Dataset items
# # # #

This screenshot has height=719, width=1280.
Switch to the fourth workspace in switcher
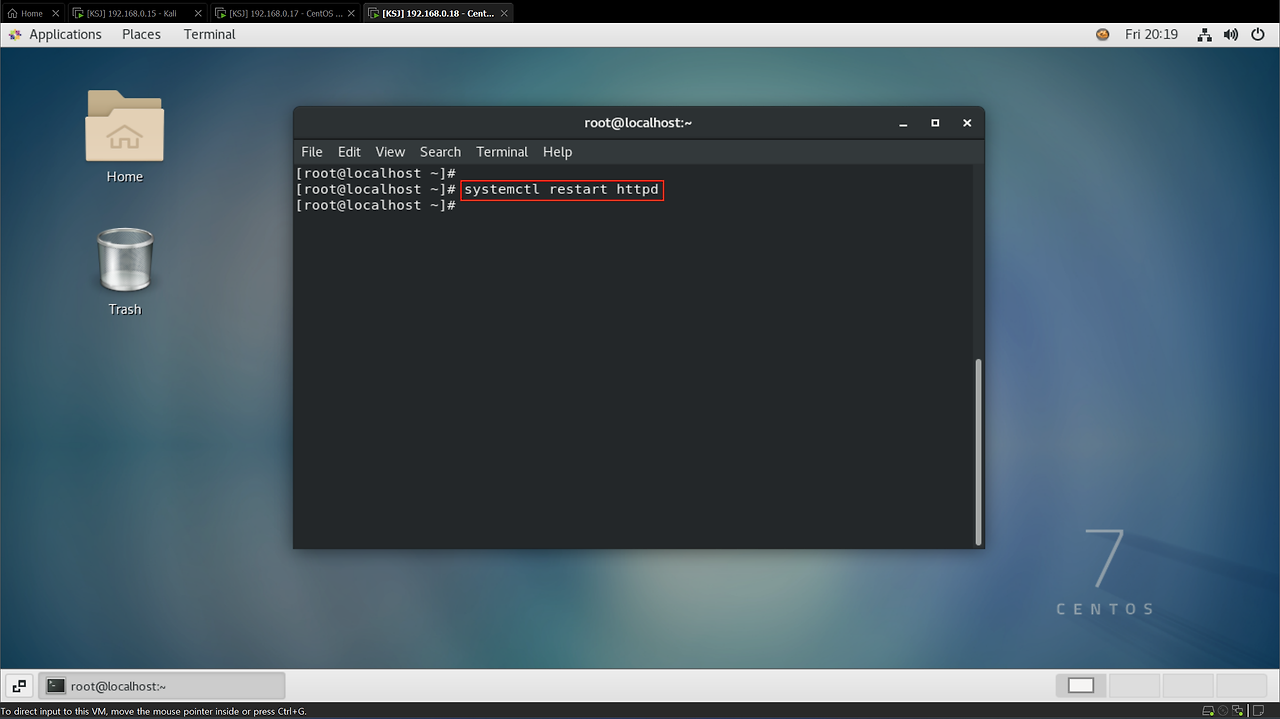coord(1240,685)
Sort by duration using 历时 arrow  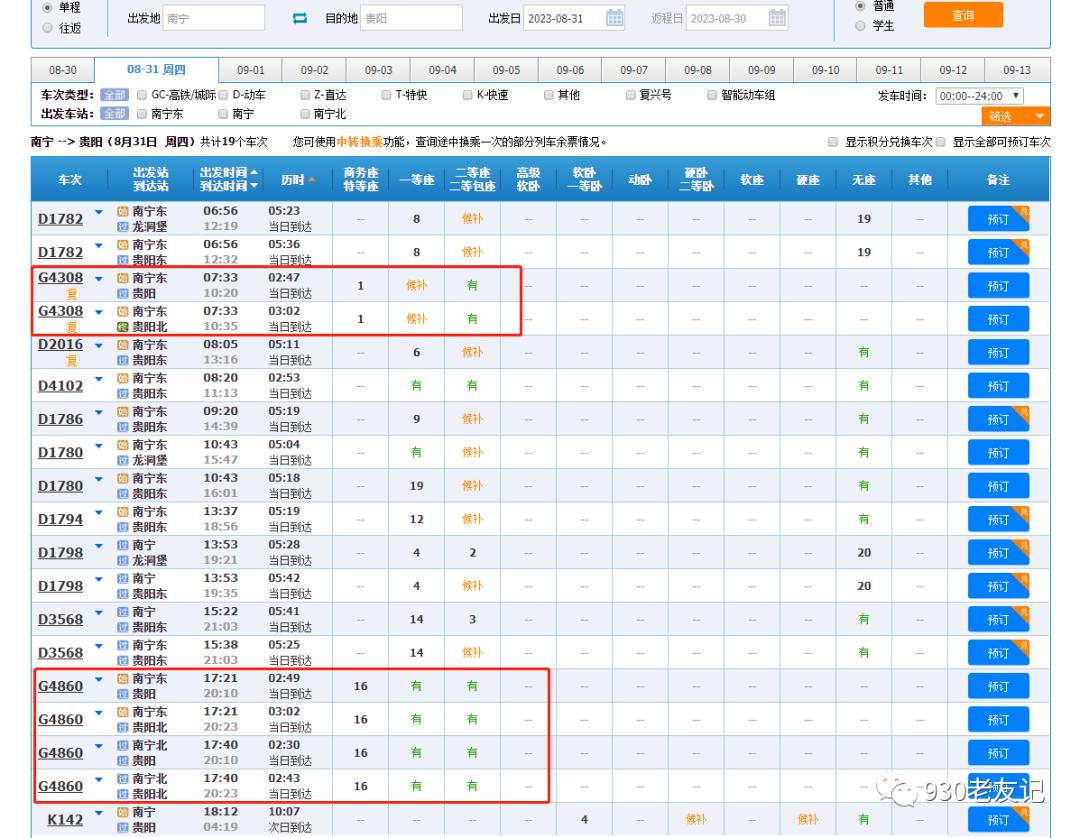311,180
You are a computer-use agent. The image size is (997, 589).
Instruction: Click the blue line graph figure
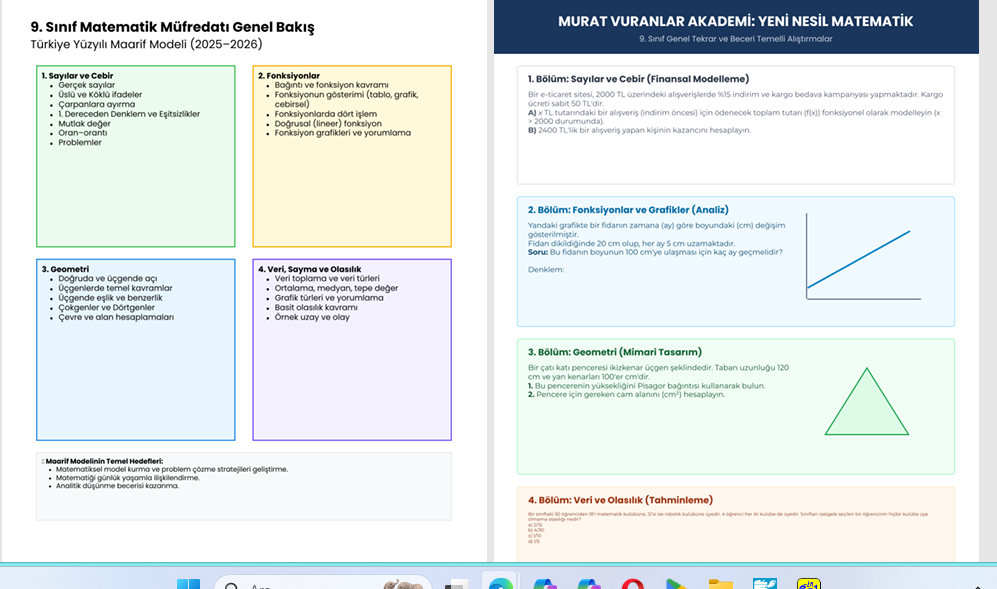(x=860, y=262)
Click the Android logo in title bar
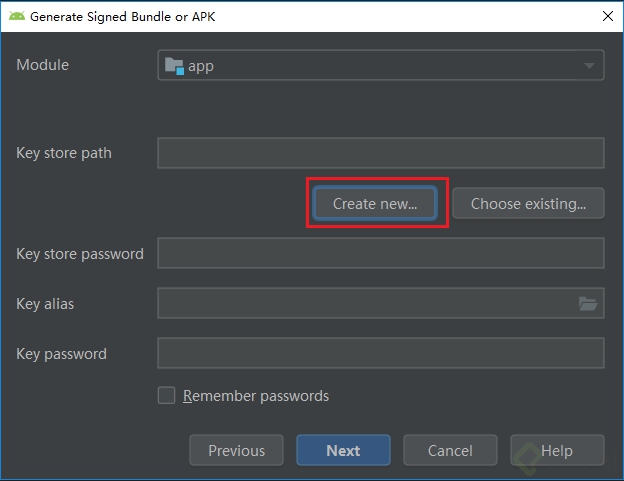The image size is (624, 481). click(17, 16)
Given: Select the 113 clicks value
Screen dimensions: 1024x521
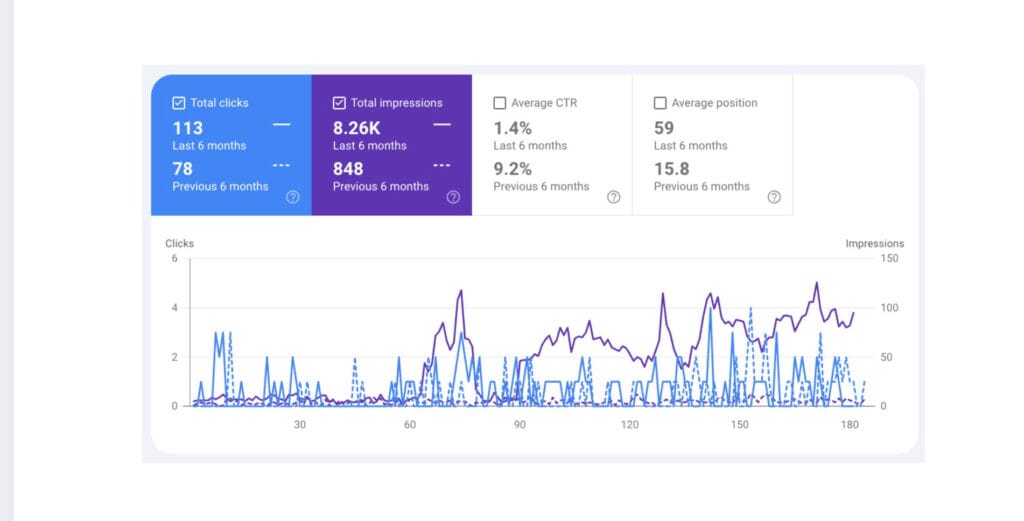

# # # #

What is being asked —
Your answer should hold only the lines from the line with "You are a computer-use" through the closing line of the records, restated exactly and free of pictures.

Written solution —
You are a computer-use agent. The image size is (997, 589).
Instruction: Click the blue line graph figure
(x=860, y=262)
Click the Android logo in title bar
The image size is (624, 481). click(17, 16)
Given: Select the 113 clicks value
Screen dimensions: 1024x521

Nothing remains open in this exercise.